In recent years, researchers have developed a growing amount of computational techniques to enable human-like capabilities in robots. Most techniques developed so far, however, merely focus on artificially reproducing the senses of vision and touch, disregarding other senses, such as auditory perception.

A research team at Carnegie Mellon University (CMU) have recently carried out a study exploring the possibility of using sound to develop robots with more advanced sensing capabilities. Their paper, published in Robotics: Science and Systems, introduces the largest sound-action-vision dataset compiled up to date—which was collected as a robotic platform called Tilt-Bot—and interacted with a wide variety of objects.

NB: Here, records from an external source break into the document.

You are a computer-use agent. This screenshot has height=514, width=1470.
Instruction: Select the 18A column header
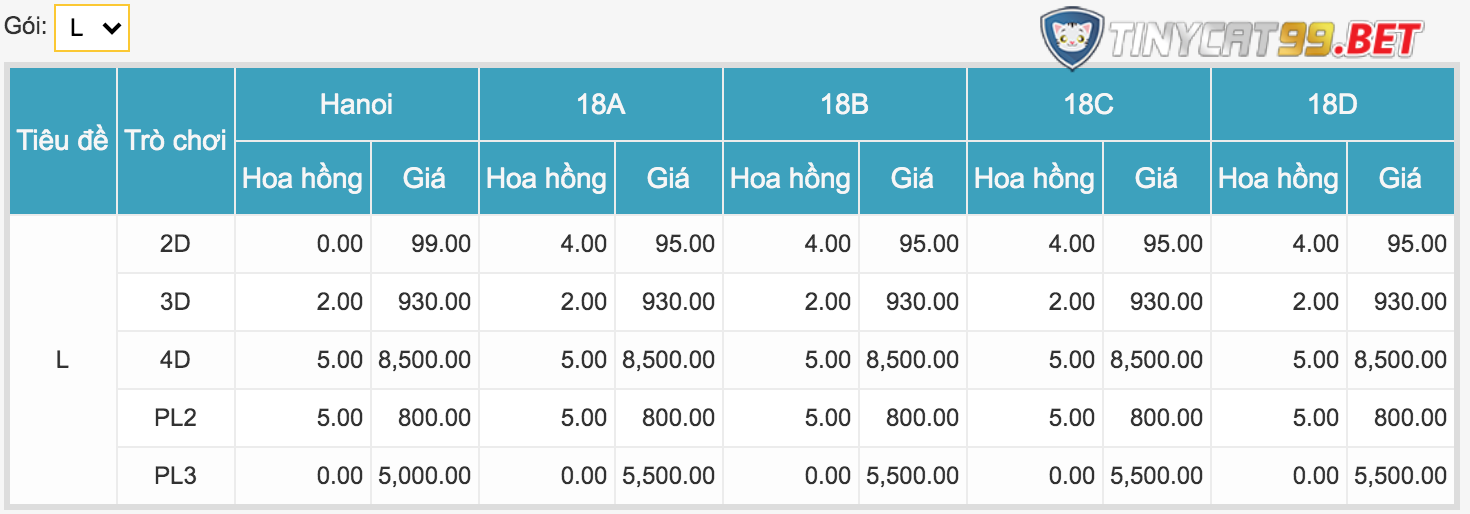tap(600, 104)

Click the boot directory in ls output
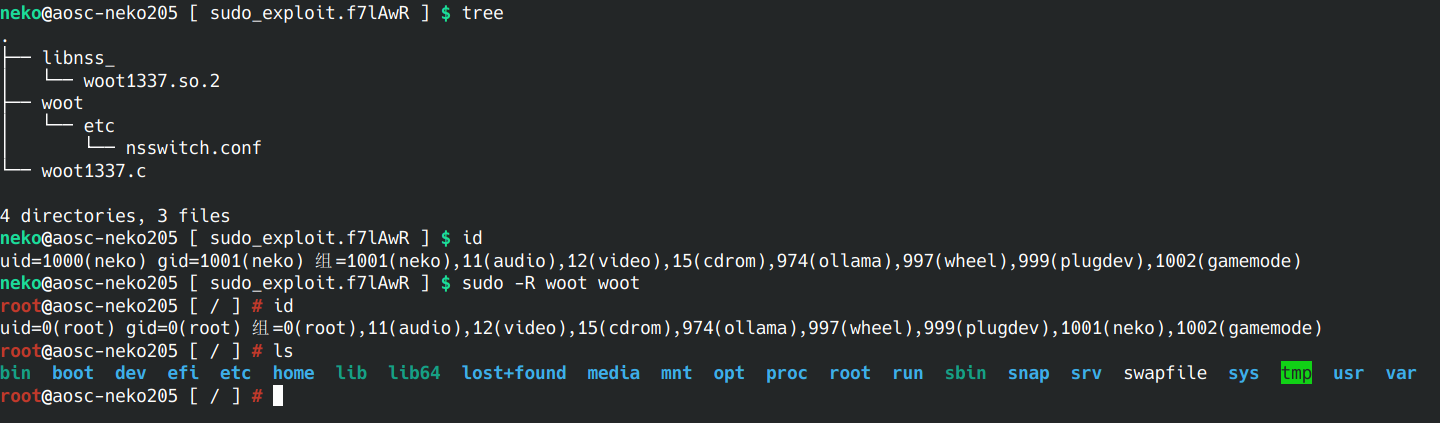(x=73, y=373)
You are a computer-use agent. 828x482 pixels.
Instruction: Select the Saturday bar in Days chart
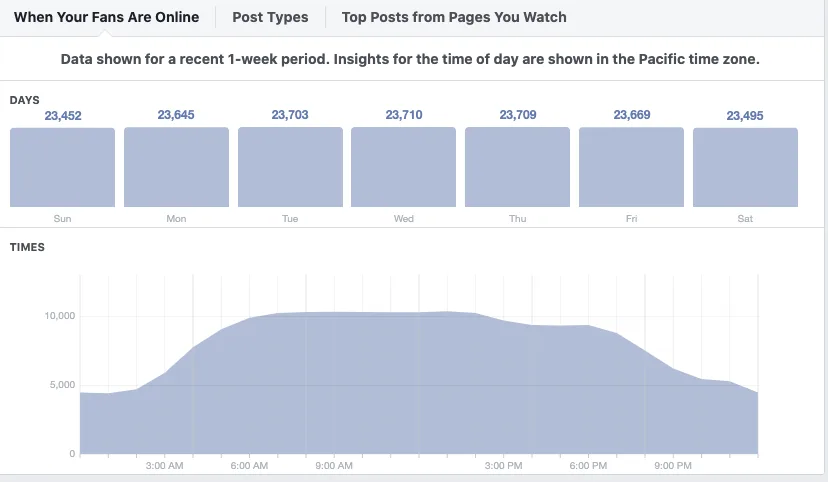click(x=745, y=167)
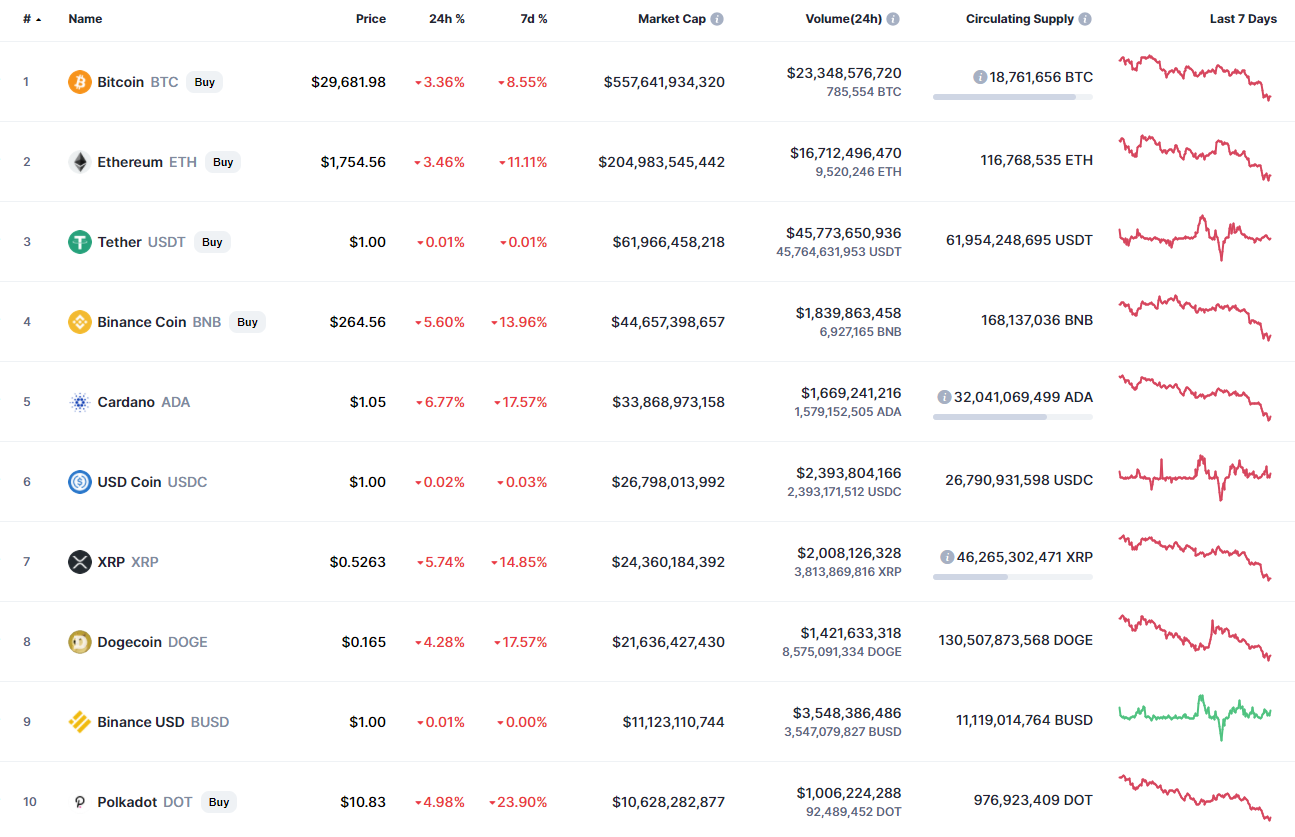Click the Dogecoin shiba logo icon
This screenshot has width=1295, height=837.
click(79, 642)
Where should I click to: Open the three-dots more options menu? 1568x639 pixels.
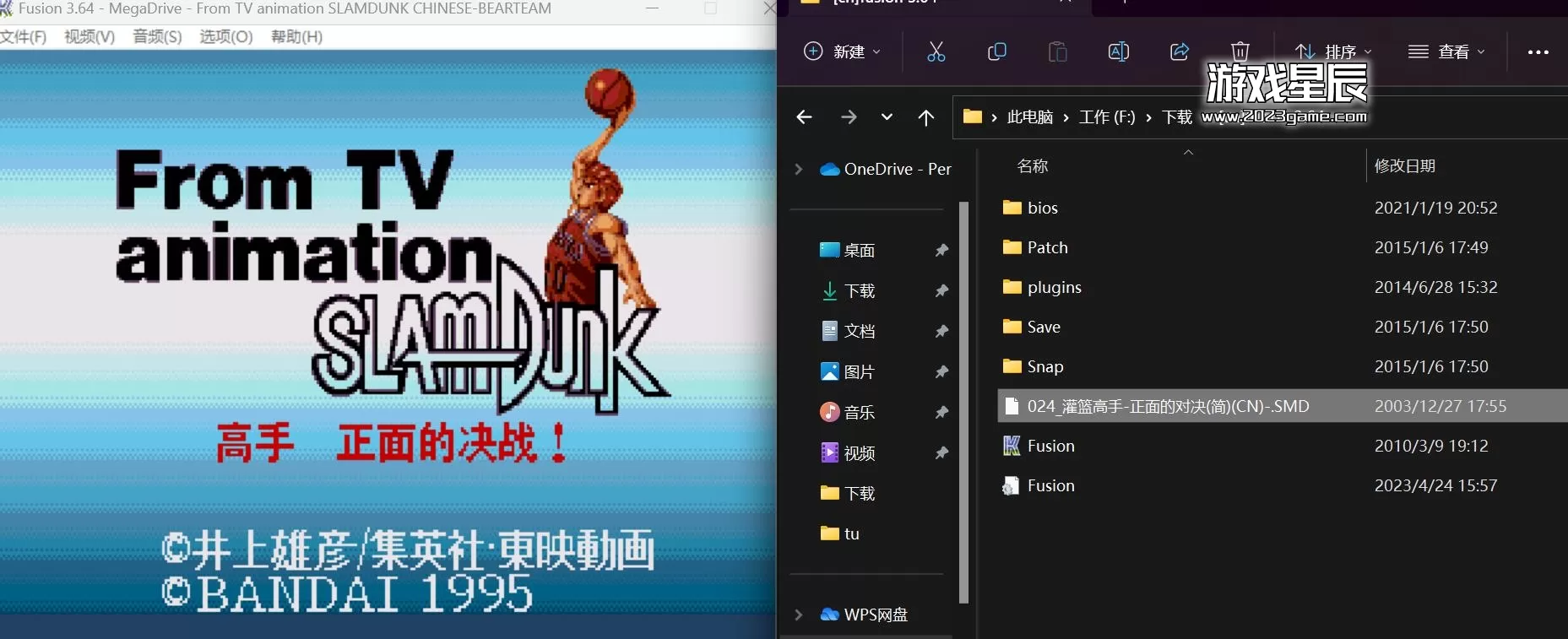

"In robot learning, we often only use visual inputs for perception, but humans have more sensory modalities than just vision," said Lerrel Pinto, one of the researchers who carried out the study, to TechXplore. "Sound is a key component of learning and understanding our physical environment. So, we asked the question: What can sound buy us in robotics? To answer this question, we created Tilt-Bot, a robot that can interact with objects and collect a large-scale audio-visual dataset of interactions."

Essentially, Tilt-Bot is a robotic tray that tilts objects until they hit one of the tray's walls. Pinto and his colleagues placed contact microphones on the robotic tray's walls to record the sounds produced when objects hit the wall and used an overhead camera to visually capture each object's movements.